Attività da svolgere.
1/ Duplichi dal brano da leggere tutto ciò che va da "Imparare a riconoscere" giù fino a "delle vocalizzazioni animali.".
2/ Riformuli come elenco puntato più sintetico il paragrafo del brano da leggere che inizia con «Imparare a riconoscere le vocalizzazioni», conservandone i fatti principali.
3/ Risponda in base al brano da leggere, contrassegnando ogni risposta con la stessa lettera della domanda:
(a) Quale nome italiano figura nell'elenco di nomi che comprende l'inglese «Sky Lark»?
(b) Che cosa richiede memorizzare un grande archivio di vocalizzazioni?
(c) Che cosa verrà illustrato nei paragrafi successivi?

Introduzione   Tecniche di apprendimento
     

 

Allodola, Alauda avernis, Sky Lark, Feldlerche, Alondra comun,

 

Introduzione

Imparare a riconoscere le vocalizzazioni degli animali, come si è già detto, è molto utile per gli appassionati di natura, per i birdwatchers, per i fotografi naturalisti, per gli ornitologi. Ma memorizzare un grande archivio di vocalizzazioni richiede molto tempo ed esperienza; purtroppo non esiste una tecnica miracolosa per memorizzare rapidamente un elevato numero di vocalizzazioni, a meno che non apparteniate a quella piccolissima fetta della popolazione umana dotata di una memoria stupefacente. Nei paragrafi successivi verranno illustrati alcuni trucchi che possono facilitare la memorizzazione delle vocalizzazioni animali.

Dati estratti.

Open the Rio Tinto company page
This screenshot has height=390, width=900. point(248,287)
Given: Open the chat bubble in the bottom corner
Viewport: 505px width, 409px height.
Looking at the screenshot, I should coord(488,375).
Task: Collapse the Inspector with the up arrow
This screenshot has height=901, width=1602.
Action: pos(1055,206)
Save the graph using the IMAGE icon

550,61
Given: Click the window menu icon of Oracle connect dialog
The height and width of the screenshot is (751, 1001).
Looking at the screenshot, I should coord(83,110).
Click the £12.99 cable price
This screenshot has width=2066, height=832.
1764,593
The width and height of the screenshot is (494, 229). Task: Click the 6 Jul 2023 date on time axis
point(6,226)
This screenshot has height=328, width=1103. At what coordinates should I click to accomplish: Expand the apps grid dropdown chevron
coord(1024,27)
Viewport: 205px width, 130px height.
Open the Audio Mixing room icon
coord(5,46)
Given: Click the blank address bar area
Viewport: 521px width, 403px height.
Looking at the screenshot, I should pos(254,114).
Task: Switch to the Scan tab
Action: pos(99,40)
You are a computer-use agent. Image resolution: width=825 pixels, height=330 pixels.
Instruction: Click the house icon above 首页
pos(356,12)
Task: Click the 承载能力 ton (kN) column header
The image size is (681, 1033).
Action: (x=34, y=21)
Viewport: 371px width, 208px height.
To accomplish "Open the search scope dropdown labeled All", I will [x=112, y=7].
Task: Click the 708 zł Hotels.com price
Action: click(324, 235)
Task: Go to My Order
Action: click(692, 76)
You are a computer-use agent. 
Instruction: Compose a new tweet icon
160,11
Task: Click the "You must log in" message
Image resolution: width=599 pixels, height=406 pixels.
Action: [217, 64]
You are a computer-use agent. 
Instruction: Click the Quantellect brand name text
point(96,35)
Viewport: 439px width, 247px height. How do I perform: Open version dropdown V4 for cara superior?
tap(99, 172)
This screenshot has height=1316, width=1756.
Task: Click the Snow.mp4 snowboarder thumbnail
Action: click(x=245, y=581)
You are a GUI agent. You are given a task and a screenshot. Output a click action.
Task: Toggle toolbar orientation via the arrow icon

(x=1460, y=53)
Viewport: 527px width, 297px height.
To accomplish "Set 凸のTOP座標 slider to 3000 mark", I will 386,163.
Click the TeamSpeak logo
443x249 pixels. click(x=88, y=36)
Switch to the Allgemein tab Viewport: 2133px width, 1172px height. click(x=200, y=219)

Soluzioni per attività.
1/
Imparare a riconoscere le vocalizzazioni degli animali, come si è già detto, è molto utile per gli appassionati di natura, per i birdwatchers, per i fotografi naturalisti, per gli ornitologi. Ma memorizzare un grande archivio di vocalizzazioni richiede molto tempo ed esperienza; purtroppo non esiste una tecnica miracolosa per memorizzare rapidamente un elevato numero di vocalizzazioni, a meno che non apparteniate a quella piccolissima fetta della popolazione umana dotata di una memoria stupefacente. Nei paragrafi successivi verranno illustrati alcuni trucchi che possono facilitare la memorizzazione delle vocalizzazioni animali.

2/
- Riconoscere le vocalizzazioni animali è molto utile per appassionati di natura, birdwatchers, fotografi naturalisti e ornitologi.
- Memorizzare un grande archivio di vocalizzazioni richiede molto tempo ed esperienza.
- Non esiste una tecnica miracolosa per memorizzarne rapidamente un gran numero, salvo per chi possiede una memoria stupefacente.
- I paragrafi successivi illustreranno alcuni trucchi per facilitarne la memorizzazione.

3/
(a) Allodola.
(b) Molto tempo ed esperienza.
(c) Alcuni trucchi che possono facilitare la memorizzazione delle vocalizzazioni animali.